Almost seven months after raising US$100 million in debt facility from the alternative investmentVictory Park Capital Advisors, Indonesian digital credit platform for retail borrowers Kredivo has raised additional US$100 million from the US-based firm.

The capital will be used to fund consumer loans for Kredivo’s borrowers in Indonesia.

“The large capital pool made available via this facility increase will enable the business to scale further in 2021 and beyond and get us closer to our goal of serving up to 10 million customers in Indonesia over the next few years,” said Kredivo CEO Umang Rustagi.

Also Read: Kredivo bags US$100M from US investor to provide instant credit financing to 10M new users in Indonesia

As per a press release, it marks one of the largest asset-backed securities transactions for unsecured lending in Indonesia.

Founded in 2016 and operated by Singapore-based FinAccel, Kredivo Indonesia is a digital credit card payment platform of FinAccel that offers various payment methods to help customers to break large payments into affordable and safer payments.

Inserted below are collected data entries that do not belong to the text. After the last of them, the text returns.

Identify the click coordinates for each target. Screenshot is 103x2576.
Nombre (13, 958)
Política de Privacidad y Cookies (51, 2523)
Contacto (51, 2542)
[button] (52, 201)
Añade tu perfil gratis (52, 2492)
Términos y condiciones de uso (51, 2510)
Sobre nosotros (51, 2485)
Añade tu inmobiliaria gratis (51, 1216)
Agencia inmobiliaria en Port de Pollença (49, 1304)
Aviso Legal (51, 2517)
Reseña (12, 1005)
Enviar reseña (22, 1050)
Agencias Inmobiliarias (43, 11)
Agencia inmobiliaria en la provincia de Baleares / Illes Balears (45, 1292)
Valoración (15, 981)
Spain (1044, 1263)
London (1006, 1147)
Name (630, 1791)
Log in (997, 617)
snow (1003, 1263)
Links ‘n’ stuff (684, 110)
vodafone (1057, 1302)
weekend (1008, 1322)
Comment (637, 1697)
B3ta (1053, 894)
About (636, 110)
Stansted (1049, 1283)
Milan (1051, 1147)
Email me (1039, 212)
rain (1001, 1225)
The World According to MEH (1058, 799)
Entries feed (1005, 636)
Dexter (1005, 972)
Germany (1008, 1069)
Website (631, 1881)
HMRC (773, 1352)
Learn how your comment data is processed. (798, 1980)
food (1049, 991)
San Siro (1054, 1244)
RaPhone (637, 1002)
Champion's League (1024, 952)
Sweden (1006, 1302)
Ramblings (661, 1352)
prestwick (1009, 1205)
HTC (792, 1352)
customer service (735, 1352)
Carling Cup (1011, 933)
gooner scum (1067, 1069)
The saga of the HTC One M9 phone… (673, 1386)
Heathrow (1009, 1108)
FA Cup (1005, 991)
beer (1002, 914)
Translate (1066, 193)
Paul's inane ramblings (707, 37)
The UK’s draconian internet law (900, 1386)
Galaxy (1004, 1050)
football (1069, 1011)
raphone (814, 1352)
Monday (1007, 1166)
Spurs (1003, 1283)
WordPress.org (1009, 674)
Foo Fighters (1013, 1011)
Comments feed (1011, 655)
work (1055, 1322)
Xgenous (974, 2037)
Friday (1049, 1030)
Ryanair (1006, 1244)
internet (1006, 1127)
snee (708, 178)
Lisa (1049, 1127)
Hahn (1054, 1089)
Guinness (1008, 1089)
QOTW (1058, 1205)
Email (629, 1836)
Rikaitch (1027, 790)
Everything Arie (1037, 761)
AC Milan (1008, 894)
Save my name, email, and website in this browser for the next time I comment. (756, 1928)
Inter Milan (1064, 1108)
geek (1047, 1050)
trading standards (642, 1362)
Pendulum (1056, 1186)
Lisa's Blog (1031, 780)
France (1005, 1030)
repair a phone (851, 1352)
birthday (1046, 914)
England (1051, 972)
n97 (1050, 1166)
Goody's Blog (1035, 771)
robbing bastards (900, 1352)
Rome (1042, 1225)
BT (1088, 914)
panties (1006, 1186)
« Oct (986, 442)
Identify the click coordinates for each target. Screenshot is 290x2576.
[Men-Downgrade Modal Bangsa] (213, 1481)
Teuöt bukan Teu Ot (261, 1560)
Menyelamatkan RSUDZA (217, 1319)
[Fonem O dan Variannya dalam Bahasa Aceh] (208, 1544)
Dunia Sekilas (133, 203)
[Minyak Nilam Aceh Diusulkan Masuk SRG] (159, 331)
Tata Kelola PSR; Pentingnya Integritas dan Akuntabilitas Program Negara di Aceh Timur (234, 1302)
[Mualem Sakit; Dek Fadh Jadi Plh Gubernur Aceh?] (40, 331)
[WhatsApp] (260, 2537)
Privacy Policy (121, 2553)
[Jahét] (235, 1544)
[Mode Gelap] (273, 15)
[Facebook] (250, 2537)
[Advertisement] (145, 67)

It provides an option for its users to buy now pay later while doing online shopping.

Its parent FinAccel is backed by Mirae Asset, Naver, Square Peg Capital, MDI Ventures, Jungle Ventures, as well as several other investors.

Given that credit card penetration remains at three per cent in Indonesia due to limitations of conventional financial institutions in distributing unsecured credit, Kredivo claims its services are able to bridge the credit gap within the archipelago.

“The company presents a unique combination of growth, scale, risk management, and financial inclusion in one of the most exciting emerging markets in the world,” Gordon Watson, partner at VPC, said.